Job: Rewrite the material below as a numbered list, one item per line, leaving out the blank lines.

Records to use:
_ _ _ _

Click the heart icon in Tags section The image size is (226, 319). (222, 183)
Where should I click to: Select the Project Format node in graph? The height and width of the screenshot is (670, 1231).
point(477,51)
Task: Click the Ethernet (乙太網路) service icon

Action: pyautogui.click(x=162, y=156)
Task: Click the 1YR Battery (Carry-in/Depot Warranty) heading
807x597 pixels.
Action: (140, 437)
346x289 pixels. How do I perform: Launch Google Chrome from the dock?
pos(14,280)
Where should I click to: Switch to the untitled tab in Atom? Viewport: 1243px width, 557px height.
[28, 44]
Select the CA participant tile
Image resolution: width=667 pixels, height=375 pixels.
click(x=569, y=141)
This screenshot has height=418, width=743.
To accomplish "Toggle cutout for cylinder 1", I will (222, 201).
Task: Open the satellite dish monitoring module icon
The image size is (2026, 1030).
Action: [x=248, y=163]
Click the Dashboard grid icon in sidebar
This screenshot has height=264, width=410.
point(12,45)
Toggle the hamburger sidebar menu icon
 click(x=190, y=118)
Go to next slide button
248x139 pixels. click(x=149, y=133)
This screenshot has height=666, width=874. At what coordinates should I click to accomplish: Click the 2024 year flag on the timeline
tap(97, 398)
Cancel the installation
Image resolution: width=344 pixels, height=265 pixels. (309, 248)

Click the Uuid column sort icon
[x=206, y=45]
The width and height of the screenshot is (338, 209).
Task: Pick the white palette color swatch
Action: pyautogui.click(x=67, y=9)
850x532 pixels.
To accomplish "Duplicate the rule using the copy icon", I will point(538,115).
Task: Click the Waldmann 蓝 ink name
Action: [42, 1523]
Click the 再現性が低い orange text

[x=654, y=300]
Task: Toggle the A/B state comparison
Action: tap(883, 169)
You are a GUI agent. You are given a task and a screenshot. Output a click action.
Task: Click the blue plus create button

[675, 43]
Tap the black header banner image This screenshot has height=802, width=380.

_ _ _ _

Exercise result:
1. Click the heart icon in Tags section The image size is (226, 319). (222, 183)
2. Where should I click to: Select the Project Format node in graph? The height and width of the screenshot is (670, 1231).
3. point(477,51)
4. Task: Click the Ethernet (乙太網路) service icon
5. Action: pyautogui.click(x=162, y=156)
6. Task: Click the 1YR Battery (Carry-in/Depot Warranty) heading
7. 807x597 pixels.
8. Action: (140, 437)
9. 346x289 pixels. How do I perform: Launch Google Chrome from the dock?
10. pos(14,280)
11. Where should I click to: Switch to the untitled tab in Atom? Viewport: 1243px width, 557px height.
12. [28, 44]
13. Select the CA participant tile
14. Image resolution: width=667 pixels, height=375 pixels.
15. click(x=569, y=141)
16. This screenshot has height=418, width=743.
17. To accomplish "Toggle cutout for cylinder 1", I will (222, 201).
18. Task: Open the satellite dish monitoring module icon
19. The image size is (2026, 1030).
20. Action: [x=248, y=163]
21. Click the Dashboard grid icon in sidebar
22. This screenshot has height=264, width=410.
23. point(12,45)
24. Toggle the hamburger sidebar menu icon
25.  click(x=190, y=118)
26. Go to next slide button
27. 248x139 pixels. click(x=149, y=133)
28. This screenshot has height=666, width=874. At what coordinates should I click to accomplish: Click the 2024 year flag on the timeline
29. tap(97, 398)
30. Cancel the installation
31. Image resolution: width=344 pixels, height=265 pixels. (309, 248)
32. Click the Uuid column sort icon
33. [x=206, y=45]
34. The width and height of the screenshot is (338, 209).
35. Task: Pick the white palette color swatch
36. Action: pyautogui.click(x=67, y=9)
37. 850x532 pixels.
38. To accomplish "Duplicate the rule using the copy icon", I will point(538,115).
39. Task: Click the Waldmann 蓝 ink name
40. Action: [42, 1523]
41. Click the 再現性が低い orange text
42. [x=654, y=300]
43. Task: Toggle the A/B state comparison
44. Action: tap(883, 169)
45. You are a GUI agent. You are given a task and a screenshot. Output a click action.
46. Task: Click the blue plus create button
47. [675, 43]
48. Tap the black header banner image This screenshot has height=802, width=380.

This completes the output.